Nationalization processes therefore represent a crucial step in the structuring of party politics. The nineteenth century witnessed the most striking changes in political life with the transition from absolutist to parliamentary regimes and with the progressive entry of the masses on the political stage through the extension of voting rights. Parliaments, that in many cases had not been convened since the end of the Middle Ages, were reintroduced (Bendix 1961; Hintze 1970). Although in some cases they were still based on estate or curial representation, in all countries these bodies soon transformed into modern parliaments based on general representation. Yet, in spite of the general democratization of West European political systems, national electoral alignments and party organizations did not appear suddenly in the aftermath of democratic reforms. The systems that developed in the nineteenth century long remained unstructured and highly territorialized and, in the absence of national party organizations and nationwide oppositions, politics remained dominated by local issues and candidates, which prolonged the control by elites of the past on political life.

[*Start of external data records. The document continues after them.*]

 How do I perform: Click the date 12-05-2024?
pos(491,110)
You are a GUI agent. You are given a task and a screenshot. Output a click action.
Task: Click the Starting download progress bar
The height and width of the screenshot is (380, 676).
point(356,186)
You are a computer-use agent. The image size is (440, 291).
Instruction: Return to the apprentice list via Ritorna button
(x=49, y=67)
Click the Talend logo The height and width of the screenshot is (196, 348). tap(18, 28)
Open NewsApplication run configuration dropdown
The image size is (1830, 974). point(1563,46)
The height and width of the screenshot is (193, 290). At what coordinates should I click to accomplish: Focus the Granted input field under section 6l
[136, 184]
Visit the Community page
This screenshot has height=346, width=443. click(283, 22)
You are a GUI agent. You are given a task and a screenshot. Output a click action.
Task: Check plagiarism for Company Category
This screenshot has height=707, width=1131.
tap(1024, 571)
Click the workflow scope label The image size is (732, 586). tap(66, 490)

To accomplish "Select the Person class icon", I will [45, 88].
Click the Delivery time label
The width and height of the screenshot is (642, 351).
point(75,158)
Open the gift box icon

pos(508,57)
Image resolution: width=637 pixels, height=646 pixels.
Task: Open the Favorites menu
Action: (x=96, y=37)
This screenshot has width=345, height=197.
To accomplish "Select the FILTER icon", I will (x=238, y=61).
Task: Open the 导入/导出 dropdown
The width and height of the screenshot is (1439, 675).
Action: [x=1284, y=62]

This means that the formation of national electorates and party systems is not only a crucial aspect of the construction of national political spaces and of the structuring of party systems, but also of the development of a political democratic citizenship. The nationalization of electoral alignments and political parties has meant the transition from a fragmented and clientelistic type of politics dominated by local political personalities to national representation. National party organizations structured along nationwide cleavages replaced an atomized type of political representation. Candidates in the various constituencies became increasingly "party candidates" who no longer merely represented local interests but instead nationwide functional interests and values, giving the masses the possibility to influence directly national decision-making processes (Rokkan 1970a: 227-34).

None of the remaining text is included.